Although in the US it was released before the others, Collector is actually the second in the series. Unorthodox Methods was the first, and Bryce is introduced as a Sheriff in Lake Tahoe. It’s funny looking back on it now: I hadn’t intended to write a crime novel and certainly had no thoughts of a series. I was just finding my feet as a writer. But as the story developed, it turned into a crime novel and at one point I needed someone ‘official’ to show up and be investigating the art thefts in the story. It was then I learned that characters have a mind of their own — Bryce certainly did! He wound up taking over the whole book.
I had to re-write the beginning because I realised his relationship with the female character, the artist Katharine Craig, was a driving force in the plot. The pair had real chemistry. I had originally intended Katharine to die at the end of Unorthodox Methods, but Bryce wouldn’t let that happen. So she lived and a series was born. I felt there was a lot more to explore within their relationship and how it would affect his life. She had a big impact on him—he wound up leaving the Sheriff’s department and living in Ireland with her, which offered the scope to explore ideas about love, what you’re willing to do for it, how it changes you, and the problems and insecurities it can create, while still staying within the crime genre.
As I said, I hadn’t intended to write a series but Bryce is a quietly dominant old boy, so it made things interesting. Now I find I like writing a series because of what it allows you to do with the characters. It’s like friends: the longer you know them, the more intimacy you have, the more you discover — both good and not so good—and the relationship deepens. It’s the same with the characters that you (supposedly) create — they do feel like separate entities you’re constantly learning new things about. There’s a certain frisson between Bryce and myself, because I feel he elbowed his way into my life. As it would in the real world, this annoys me, so perhaps that’s why I put him in such uncomfortable situations. It’s good for the storylines — and allows me my revenge! I like finding his weak spots and torturing him a little.

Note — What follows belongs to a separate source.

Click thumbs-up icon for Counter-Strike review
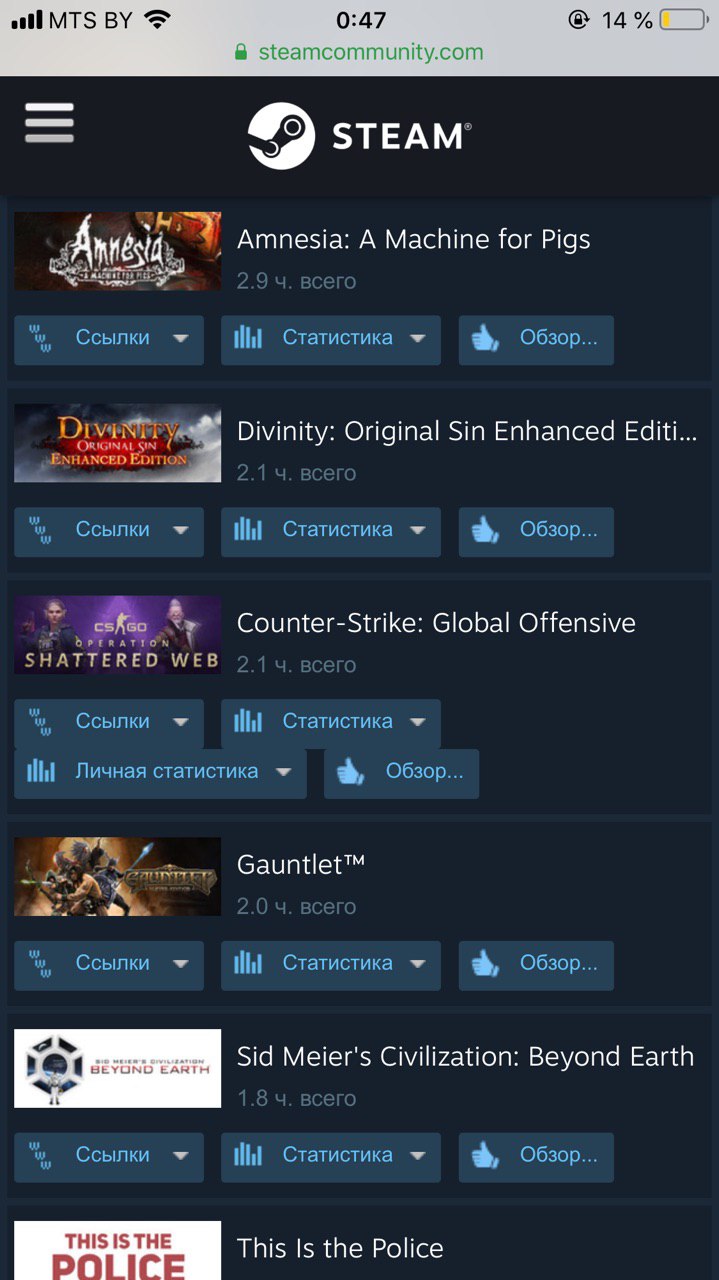351,772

Roxanne is a painter and the language in her diary sections often reflects that (commenting on light, shade, colour, etc). Is this style something that came naturally to you in your writing?
Yes, it did. It’s a theme I often revisit in other writing and have done so recently in a screenplay I co-wrote with the actor/director Bill Hutchens. I’m not sure why, perhaps it offers an opportunity to talk about creativity without it being directly about writing — the attention to detail, the play between shades of light and dark — and I also that believe no matter what kind of creativity is yours, there are similarities in the process, so we’re in the ‘write what you know’ territory.

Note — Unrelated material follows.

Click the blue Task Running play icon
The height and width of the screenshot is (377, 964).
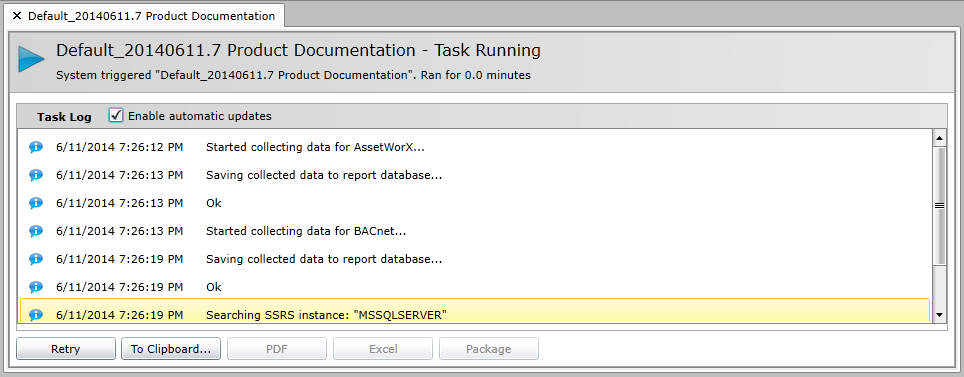click(31, 59)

I take a lot of inspiration from visiting galleries and looking at paintings. I do it with stories that aren’t necessarily art-related and keep postcards of artworks that intrigue me, that capture a related atmosphere or moment in time. There might also be a bit of wish fulfillment at work. I’d love to be able to sketch or paint a decent watercolour but unfortunately don’t seem to able to draw so much as a straight line, so I write what I’m unable to physically accomplish. The visual is very important to me. It’s just the way I think.
You’ve written elsewhere about the fact that you wrote the Kevin Bryce series in longhand. Do you do all your writing on computer now, and does any part of you miss writing by hand?

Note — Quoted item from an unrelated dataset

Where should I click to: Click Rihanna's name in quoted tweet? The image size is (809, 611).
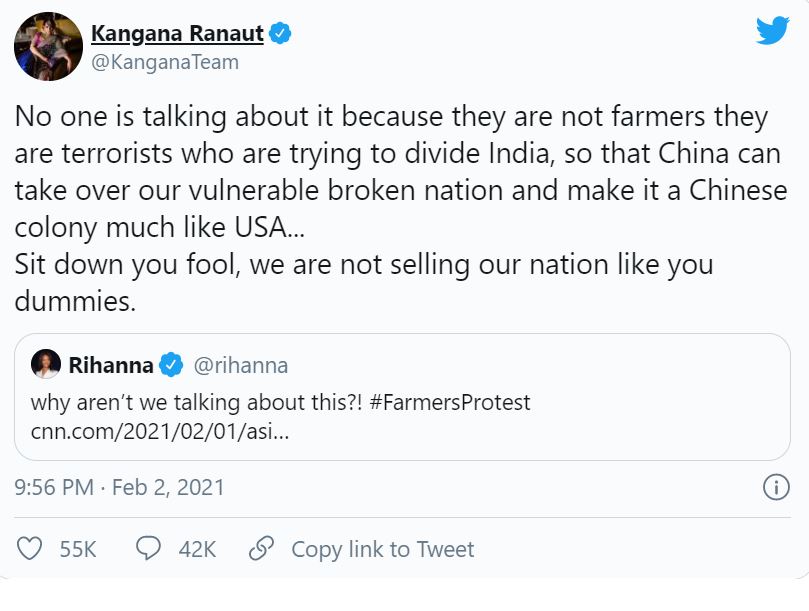pyautogui.click(x=110, y=365)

I’m definitely a computer girl now. Writing longhand was a necessity at the time, but I’m glad that time has passed. On the other hand, I feel fortunate that when I first started writing there really wasn’t the option of a computer, they were just making their first appearance. It’s hilarious to think about how much things have changed in a relatively short period of time.
Writing in longhand and then transferring it to a typewriter disciplined you to examine every word over and over again through every draft in a way that writing straight onto computer doesn’t encourage — it’s very good for a young writer. Yet the computer has its advantages and I’m very grateful for them. No more longhand for me unless it’s a note scribbled on a handy scrap of paper!
Your new book, The Knightmare, is more of a historical adventure, something of a departure from your usual crime fiction. Are there any other genres you’re interested in writing?
The Knightmare is the beginning of a series of books with a supernatural element and I will be exploring other genres within it. I have a ghost story outlined as well as book that I would probably describe as a ‘period environmental thriller’. When I say ‘outlined’ I use that term loosely — I really don’t outline but I have enough notes to know where I’m going and who is going to be there with me. I may very well do another crime novel as well. We’ll see.
Are you working on any projects at the moment?
I’m writing the sequel to The Knightmare, called Who Is Huggermugger Jones?. It continues the ‘will they find a way to be together?’ dilemma of Conor and Mercedes from The Knightmare — all in the present day this time — and also introduces the character of Whit, a Welsh musician with second sight. He finds his gift more a curse than a blessing and has to find a way of coming to terms with it before it destroys his life. His story is intertwined with that of Conor and Mercedes. Again, another series and the fun of seeing these people dip in and out of each other’s lives, and of getting to know them all better. I can’t think of anything I like doing more.